Provided records ->
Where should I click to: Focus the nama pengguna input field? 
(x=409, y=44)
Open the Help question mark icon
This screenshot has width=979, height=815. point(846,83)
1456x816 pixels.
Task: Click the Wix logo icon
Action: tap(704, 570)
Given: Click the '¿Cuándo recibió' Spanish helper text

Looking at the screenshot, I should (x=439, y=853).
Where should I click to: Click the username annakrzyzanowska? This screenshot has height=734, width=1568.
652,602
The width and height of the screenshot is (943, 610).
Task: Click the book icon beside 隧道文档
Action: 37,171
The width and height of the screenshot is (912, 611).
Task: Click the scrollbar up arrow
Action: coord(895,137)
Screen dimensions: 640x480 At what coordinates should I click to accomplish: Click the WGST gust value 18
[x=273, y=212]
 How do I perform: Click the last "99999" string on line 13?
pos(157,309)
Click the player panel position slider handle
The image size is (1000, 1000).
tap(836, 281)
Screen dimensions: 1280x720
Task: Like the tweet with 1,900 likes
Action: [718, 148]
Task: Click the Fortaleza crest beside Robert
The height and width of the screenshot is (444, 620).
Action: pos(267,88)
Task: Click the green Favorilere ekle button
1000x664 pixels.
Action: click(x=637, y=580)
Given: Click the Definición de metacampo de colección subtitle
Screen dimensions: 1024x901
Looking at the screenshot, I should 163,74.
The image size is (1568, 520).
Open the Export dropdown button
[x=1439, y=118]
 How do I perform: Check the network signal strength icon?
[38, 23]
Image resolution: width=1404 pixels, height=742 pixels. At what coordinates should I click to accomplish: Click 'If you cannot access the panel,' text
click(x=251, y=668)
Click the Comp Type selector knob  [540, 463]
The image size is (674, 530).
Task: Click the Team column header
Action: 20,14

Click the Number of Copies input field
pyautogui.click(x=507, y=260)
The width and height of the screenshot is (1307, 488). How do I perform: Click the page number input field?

Assignment ->
Write out the records in full, exactly as they appear above.

Response box ->
Where should I click to: Focus the nama pengguna input field? 
(x=409, y=44)
Open the Help question mark icon
This screenshot has width=979, height=815. point(846,83)
1456x816 pixels.
Task: Click the Wix logo icon
Action: tap(704, 570)
Given: Click the '¿Cuándo recibió' Spanish helper text

Looking at the screenshot, I should (x=439, y=853).
Where should I click to: Click the username annakrzyzanowska? This screenshot has height=734, width=1568.
652,602
The width and height of the screenshot is (943, 610).
Task: Click the book icon beside 隧道文档
Action: 37,171
The width and height of the screenshot is (912, 611).
Task: Click the scrollbar up arrow
Action: coord(895,137)
Screen dimensions: 640x480 At what coordinates should I click to accomplish: Click the WGST gust value 18
[x=273, y=212]
 How do I perform: Click the last "99999" string on line 13?
pos(157,309)
Click the player panel position slider handle
The image size is (1000, 1000).
tap(836, 281)
Screen dimensions: 1280x720
Task: Like the tweet with 1,900 likes
Action: [718, 148]
Task: Click the Fortaleza crest beside Robert
The height and width of the screenshot is (444, 620).
Action: pos(267,88)
Task: Click the green Favorilere ekle button
1000x664 pixels.
Action: click(x=637, y=580)
Given: Click the Definición de metacampo de colección subtitle
Screen dimensions: 1024x901
Looking at the screenshot, I should 163,74.
The image size is (1568, 520).
Open the Export dropdown button
[x=1439, y=118]
 How do I perform: Check the network signal strength icon?
[38, 23]
Image resolution: width=1404 pixels, height=742 pixels. At what coordinates should I click to accomplish: Click 'If you cannot access the panel,' text
click(x=251, y=668)
Click the Comp Type selector knob  [540, 463]
The image size is (674, 530).
Task: Click the Team column header
Action: 20,14

Click the Number of Copies input field
pyautogui.click(x=507, y=260)
The width and height of the screenshot is (1307, 488). How do I perform: Click the page number input field?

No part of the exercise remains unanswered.